**PROBLEM:** Using the records that follow, copy every line containing the word "will".

**MATERIAL SHOWN:**
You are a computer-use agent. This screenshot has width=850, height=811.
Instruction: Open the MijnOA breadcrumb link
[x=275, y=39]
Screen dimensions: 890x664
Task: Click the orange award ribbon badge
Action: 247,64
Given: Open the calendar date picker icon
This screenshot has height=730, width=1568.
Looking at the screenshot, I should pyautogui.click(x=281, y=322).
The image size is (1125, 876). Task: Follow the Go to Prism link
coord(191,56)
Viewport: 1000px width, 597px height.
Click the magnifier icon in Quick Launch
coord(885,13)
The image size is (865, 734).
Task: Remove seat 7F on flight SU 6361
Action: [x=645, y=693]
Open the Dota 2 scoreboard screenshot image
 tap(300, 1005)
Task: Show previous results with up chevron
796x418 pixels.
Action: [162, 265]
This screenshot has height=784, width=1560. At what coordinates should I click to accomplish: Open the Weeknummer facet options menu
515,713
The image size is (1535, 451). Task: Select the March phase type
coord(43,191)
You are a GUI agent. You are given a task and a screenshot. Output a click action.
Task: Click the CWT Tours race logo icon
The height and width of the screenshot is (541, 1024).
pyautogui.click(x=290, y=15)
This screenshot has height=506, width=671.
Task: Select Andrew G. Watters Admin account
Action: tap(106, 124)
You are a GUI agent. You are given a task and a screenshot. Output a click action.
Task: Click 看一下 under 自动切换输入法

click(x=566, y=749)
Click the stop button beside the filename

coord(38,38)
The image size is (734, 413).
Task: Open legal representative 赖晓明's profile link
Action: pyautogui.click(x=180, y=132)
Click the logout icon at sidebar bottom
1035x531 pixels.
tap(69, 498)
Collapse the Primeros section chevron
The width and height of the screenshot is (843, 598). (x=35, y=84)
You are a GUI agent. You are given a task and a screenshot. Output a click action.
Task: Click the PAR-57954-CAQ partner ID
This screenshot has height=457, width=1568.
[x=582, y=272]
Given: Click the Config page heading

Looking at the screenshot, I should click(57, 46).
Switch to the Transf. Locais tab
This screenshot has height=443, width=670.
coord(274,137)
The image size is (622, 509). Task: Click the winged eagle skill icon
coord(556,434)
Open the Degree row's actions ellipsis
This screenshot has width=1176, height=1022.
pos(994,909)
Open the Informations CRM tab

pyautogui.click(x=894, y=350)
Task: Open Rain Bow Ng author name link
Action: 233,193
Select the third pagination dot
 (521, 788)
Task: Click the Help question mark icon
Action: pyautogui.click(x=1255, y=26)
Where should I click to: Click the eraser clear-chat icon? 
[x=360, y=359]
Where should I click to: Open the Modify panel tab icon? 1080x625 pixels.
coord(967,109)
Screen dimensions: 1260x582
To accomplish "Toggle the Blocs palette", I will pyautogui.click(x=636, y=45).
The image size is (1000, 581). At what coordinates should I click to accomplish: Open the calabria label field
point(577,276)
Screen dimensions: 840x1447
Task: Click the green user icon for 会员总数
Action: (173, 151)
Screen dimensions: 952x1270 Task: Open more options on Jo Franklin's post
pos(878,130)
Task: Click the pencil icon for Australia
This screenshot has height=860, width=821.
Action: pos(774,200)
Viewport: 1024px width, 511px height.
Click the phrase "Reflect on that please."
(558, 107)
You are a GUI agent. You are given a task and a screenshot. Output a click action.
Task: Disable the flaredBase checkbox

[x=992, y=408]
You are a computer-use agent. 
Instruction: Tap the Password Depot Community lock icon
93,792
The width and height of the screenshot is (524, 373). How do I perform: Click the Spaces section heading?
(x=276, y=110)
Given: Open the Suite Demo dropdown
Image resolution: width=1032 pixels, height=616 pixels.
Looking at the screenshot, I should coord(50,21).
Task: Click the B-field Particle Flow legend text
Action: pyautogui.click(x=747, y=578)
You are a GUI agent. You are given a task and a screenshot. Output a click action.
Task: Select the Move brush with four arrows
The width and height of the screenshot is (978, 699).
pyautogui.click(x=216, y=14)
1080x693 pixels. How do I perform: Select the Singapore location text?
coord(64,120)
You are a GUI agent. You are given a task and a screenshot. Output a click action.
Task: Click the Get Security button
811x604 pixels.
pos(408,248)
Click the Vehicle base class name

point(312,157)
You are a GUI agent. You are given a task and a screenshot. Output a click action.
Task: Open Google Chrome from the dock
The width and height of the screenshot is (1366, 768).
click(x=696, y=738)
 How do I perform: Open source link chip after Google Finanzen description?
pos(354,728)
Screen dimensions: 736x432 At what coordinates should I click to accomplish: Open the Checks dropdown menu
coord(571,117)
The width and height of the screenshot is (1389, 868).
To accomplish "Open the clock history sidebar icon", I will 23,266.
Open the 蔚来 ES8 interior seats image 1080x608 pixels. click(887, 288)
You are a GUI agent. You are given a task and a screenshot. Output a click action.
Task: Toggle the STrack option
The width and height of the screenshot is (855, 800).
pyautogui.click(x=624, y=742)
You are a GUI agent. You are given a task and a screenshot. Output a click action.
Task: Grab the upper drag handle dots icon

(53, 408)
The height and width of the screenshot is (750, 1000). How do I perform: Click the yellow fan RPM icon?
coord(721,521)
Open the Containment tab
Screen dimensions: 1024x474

**SOLUTION FOR THIS PROBLEM:**
To accomplish "Toggle the Blocs palette", I will pyautogui.click(x=636, y=45).
To accomplish "Open the clock history sidebar icon", I will 23,266.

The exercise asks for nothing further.